Working memory revived in older adults by synchronizing rhythmic brain circuits

Reinhart & Nguyen, 2019, Nat. Neuro.
Review prepared by: Low, Sock Ching (@yokosocko) 
Against a backdrop of studies showing the effectiveness of transcranial alternating current stimulation (tACs) in modulating neural oscillations and, consequently, working memory (WM), Reinhart & Nguyen examine the persistency of such a WM boost in older adults who exhibit typical age-related cognitive decline. They used a simple task which required either a purely perception-based response (control) or one based on a stimulus that was presented 3s prior (experimental). Through HD-tACs using individually-tuned theta they restored not only behavioural performance of older adults in the memory task, but also significantly increased previously compromised EEG measures to a level similar to younger adults. Their behavioural gains were maintained till the end of the experiment 50mins post-stimulation, suggesting that tACs had caused the improvement through synaptic changes rather than other, more transient, ways.

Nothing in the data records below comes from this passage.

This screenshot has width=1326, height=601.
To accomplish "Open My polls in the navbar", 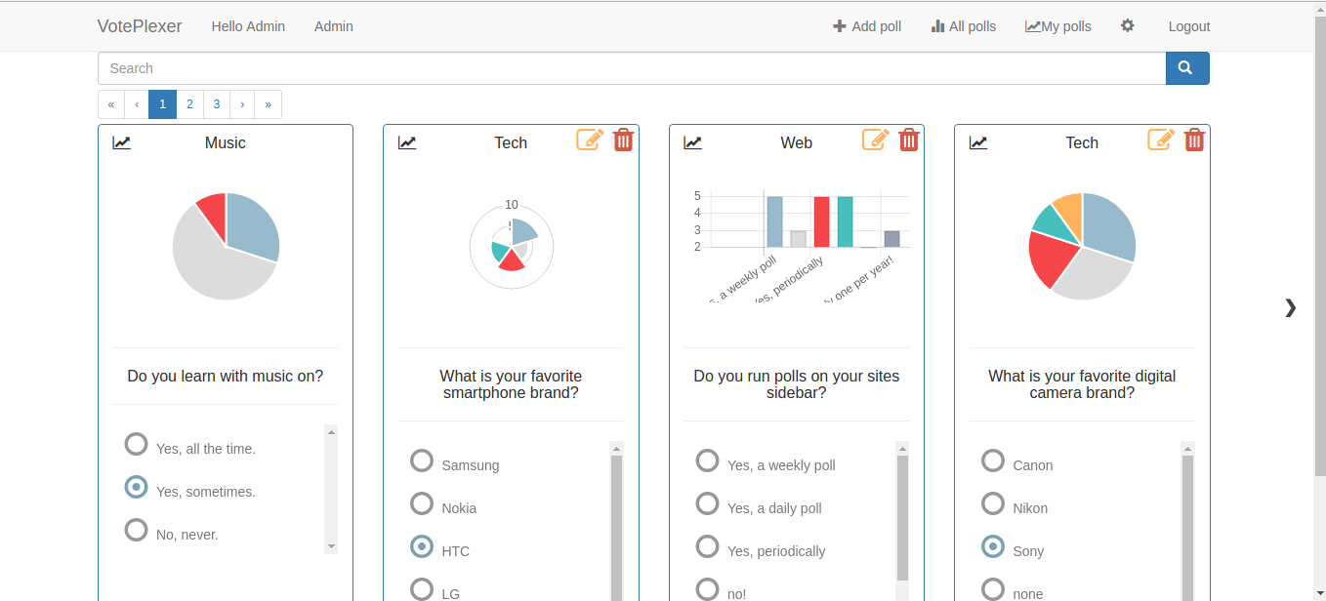I will [x=1058, y=26].
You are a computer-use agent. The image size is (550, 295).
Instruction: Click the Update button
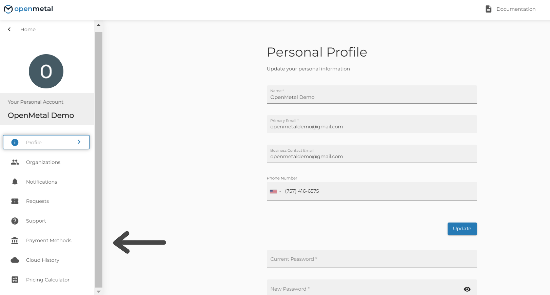click(462, 229)
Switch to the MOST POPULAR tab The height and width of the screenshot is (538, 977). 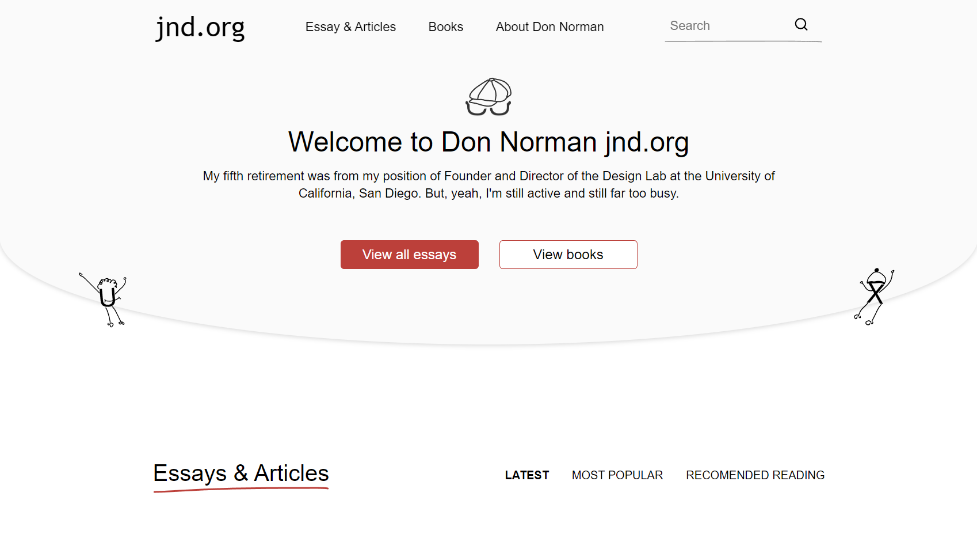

Nonetheless, while it is valid to claim that the older adults’ measures were improved to levels similar to younger adults, it remains unknown if this is partially due to the ease of the task for younger adults creating a ceiling effect. If the behavioural performance was more different between younger and older adults at baseline, the older adults’ revived performance may be more dissimilar to the younger adults’. In addition, reaction time was consistently not affected by tACs in experiments 1 and 2, but in experiment 3 tACs-induced WM deficits included an increase in participants’ reaction time. This was not explicitly mentioned nor discussed. Lastly, the frequencies declared to fall in the theta and gamma ranges are not entirely within the accepted range in literature; they take 8Hz to be theta when it is normally considered as alpha and 30Hz to be gamma when it could also be considered in the beta range. That the key frequencies in this paper sit on the fringes of the canonical band thresholds could provide insight as to how the brain communicates between regions, but it was not discussed.
 
The findings of this paper give hope for the development of a way to mitigate cognitive decline due to aging, or at least to lessen its impact. Even with its shortcomings, it makes a strong argument for WM being indexed in the brain through PAC and theta synchronisation and is presented in a clear manner. Hence, it is certainly a paper worth delving into in detail.